Indian computer scientist

Hemchandra Baburao Kekre (4 April 1935 – 5 November 2014) was a professor, author, and head of the Computer Science Department at the Indian Institute of Technology Bombay. Kekre was among the initial professors who started the computer science department at IIT Mumbai.

==Biography==

===Early life and education===
Hemchandra Kekre was born in India on 4 April 1935 to Mrinalini Kekre, and Baburao Kekre.

Kekre graduated with degrees including: B.E. (Hons) in Telecommunications engineering from Jabalpur Engineering College, MTech in Electrical engineering from the Indian Institute of Technology Bombay, M.S.Engg in (Electrical engineering) from the University of Ottawa, and lastly a PhD in Electrical Engineering from IIT Mumbai.
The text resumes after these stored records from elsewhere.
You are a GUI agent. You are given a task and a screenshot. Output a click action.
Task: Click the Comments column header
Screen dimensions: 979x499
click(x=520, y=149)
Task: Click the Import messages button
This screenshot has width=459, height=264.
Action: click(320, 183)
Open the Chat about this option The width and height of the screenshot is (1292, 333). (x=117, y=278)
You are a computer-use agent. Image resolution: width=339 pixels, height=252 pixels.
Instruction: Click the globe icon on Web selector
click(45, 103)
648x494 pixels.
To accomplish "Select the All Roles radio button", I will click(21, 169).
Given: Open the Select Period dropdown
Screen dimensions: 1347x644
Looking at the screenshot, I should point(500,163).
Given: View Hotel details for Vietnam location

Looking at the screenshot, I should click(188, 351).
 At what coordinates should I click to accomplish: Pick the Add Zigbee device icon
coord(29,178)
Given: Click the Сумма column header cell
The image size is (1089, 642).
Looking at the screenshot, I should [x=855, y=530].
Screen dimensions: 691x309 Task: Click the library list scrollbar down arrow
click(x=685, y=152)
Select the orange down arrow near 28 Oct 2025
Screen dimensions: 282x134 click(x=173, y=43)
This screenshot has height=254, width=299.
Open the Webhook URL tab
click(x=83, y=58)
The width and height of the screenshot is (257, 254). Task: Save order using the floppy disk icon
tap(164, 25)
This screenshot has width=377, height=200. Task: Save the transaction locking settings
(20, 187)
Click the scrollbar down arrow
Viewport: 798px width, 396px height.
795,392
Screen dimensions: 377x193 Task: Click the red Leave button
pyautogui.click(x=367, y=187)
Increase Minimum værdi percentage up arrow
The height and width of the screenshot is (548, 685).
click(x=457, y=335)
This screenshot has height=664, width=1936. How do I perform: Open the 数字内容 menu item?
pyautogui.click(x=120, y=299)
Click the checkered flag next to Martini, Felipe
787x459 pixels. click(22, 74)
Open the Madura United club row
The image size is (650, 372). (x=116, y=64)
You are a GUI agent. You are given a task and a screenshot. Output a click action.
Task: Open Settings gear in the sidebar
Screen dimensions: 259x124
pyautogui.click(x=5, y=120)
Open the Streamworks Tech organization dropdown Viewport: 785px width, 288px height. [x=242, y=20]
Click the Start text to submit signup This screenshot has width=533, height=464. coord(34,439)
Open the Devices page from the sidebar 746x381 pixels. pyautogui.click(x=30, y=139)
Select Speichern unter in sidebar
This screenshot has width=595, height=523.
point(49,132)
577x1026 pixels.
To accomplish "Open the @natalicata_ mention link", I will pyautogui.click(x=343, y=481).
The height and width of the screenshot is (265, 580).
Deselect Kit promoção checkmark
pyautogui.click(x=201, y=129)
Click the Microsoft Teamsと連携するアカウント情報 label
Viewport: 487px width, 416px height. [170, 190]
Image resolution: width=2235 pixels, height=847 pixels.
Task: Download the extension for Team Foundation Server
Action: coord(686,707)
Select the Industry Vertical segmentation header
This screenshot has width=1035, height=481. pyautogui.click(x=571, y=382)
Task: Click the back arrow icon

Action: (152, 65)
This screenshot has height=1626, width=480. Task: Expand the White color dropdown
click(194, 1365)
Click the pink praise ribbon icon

Kekre moved from the electrical department to the computer science department 1970. Kekre was head of the Computer Science department between 1978 and 1984. Kekre retired from IIT Mumbai in 1995, and joined Thadomal Shahani Engineering College in Mumbai as a Professor of Computer Science, Vice Principal, and Head of Department of Computer Science. In 2008 Kekre joined Mukesh Patel School of Technology Management & Engineering (MPSTME) as a Senior Professor of Computer Science. Kekre worked in MPSTME until his death.

==Academic works==
Kekre is named after several transformations, these include: Kekre wavelet transform,
 Kekre's hybrid wavelet transform technique, Kekre's fast codebook generation and Kekre's LUV color space.